▶ [DIRECTIONS]: When the line containing "Lietuviškos kino klasikos dienos (265, 1036)" is reached, begin transcribing. Continue exactly through the final line of the listing, and return nothing else.

*** Opening SOURCE MATERIAL ***

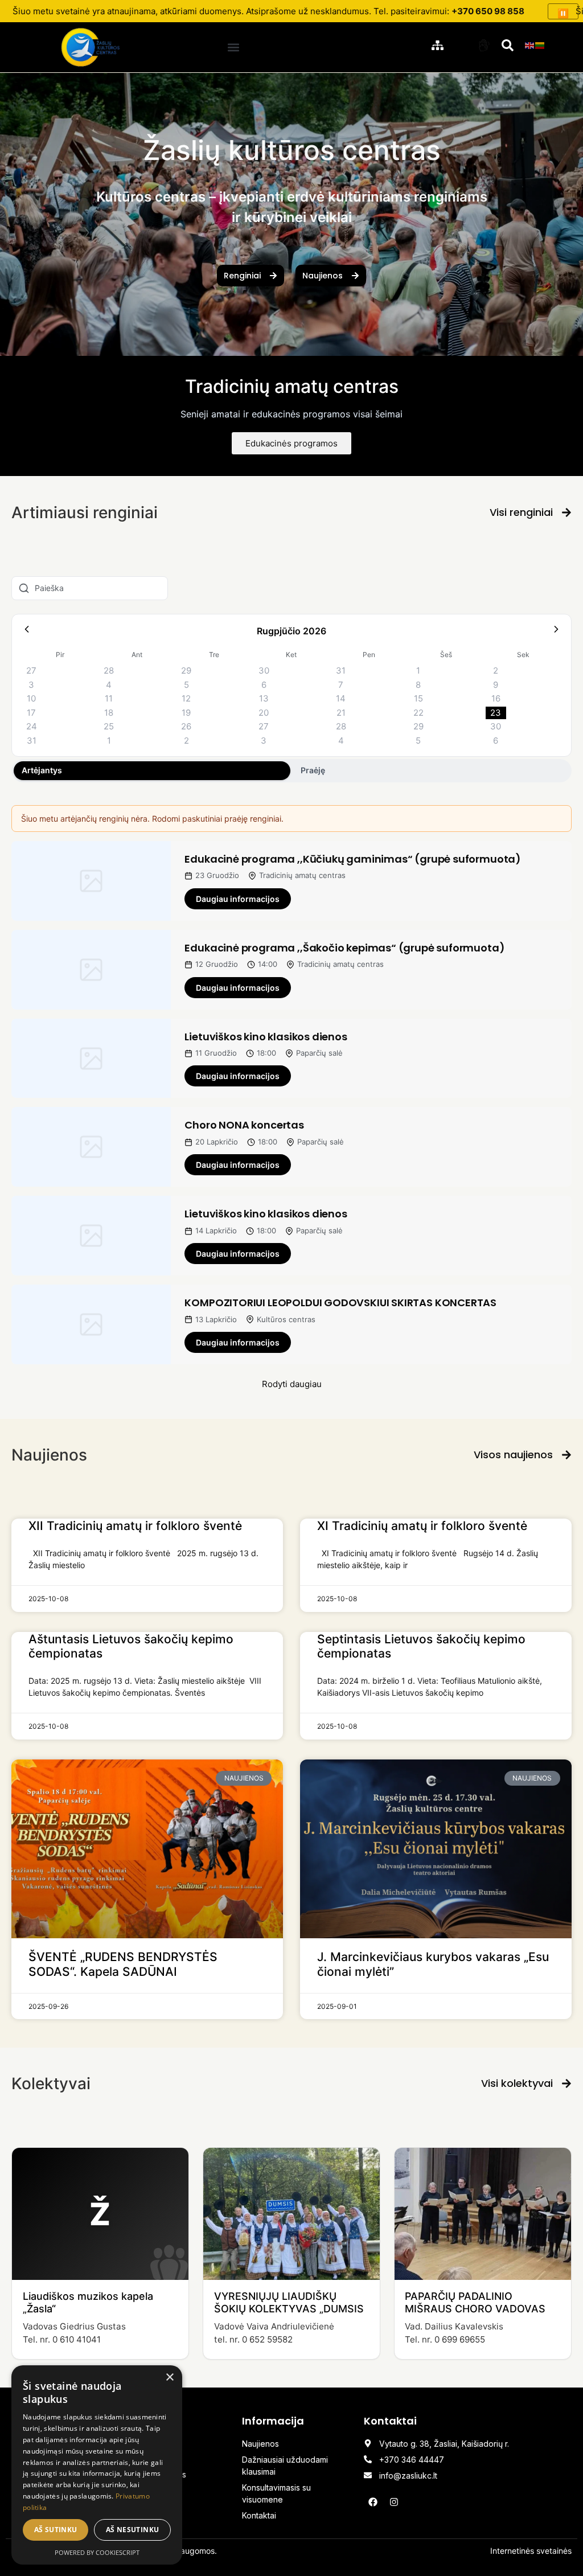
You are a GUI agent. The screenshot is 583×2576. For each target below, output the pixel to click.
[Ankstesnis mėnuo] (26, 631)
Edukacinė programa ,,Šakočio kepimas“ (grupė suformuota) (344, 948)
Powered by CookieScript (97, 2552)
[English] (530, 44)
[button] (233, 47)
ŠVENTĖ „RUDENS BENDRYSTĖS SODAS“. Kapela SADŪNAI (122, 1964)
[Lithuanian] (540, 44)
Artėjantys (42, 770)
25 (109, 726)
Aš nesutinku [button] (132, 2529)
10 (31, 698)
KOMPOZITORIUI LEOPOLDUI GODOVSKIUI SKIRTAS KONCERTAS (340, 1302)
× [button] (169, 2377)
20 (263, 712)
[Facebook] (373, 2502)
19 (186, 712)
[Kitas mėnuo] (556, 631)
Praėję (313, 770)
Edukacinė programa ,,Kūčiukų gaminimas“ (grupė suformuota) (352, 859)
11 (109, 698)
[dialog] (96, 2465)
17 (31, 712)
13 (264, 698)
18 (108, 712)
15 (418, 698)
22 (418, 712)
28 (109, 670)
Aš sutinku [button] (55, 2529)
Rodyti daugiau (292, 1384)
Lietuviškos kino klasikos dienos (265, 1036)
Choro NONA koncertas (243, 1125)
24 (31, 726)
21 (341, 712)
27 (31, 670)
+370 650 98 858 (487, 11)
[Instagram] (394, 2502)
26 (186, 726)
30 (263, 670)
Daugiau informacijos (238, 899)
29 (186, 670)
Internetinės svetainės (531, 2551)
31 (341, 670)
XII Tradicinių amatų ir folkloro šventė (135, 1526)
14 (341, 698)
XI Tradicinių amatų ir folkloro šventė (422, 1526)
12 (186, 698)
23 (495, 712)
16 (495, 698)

*** Closing SOURCE MATERIAL ***

▶ [WRITTEN RESPONSE]:
Lietuviškos kino klasikos dienos (265, 1036)
Choro NONA koncertas (243, 1125)
24 (31, 726)
21 (341, 712)
27 (31, 670)
+370 650 98 858 (487, 11)
[Instagram] (394, 2502)
26 (186, 726)
30 (263, 670)
Daugiau informacijos (238, 899)
29 (186, 670)
Internetinės svetainės (531, 2551)
31 (341, 670)
XII Tradicinių amatų ir folkloro šventė (135, 1526)
14 (341, 698)
XI Tradicinių amatų ir folkloro šventė (422, 1526)
12 (186, 698)
23 (495, 712)
16 (495, 698)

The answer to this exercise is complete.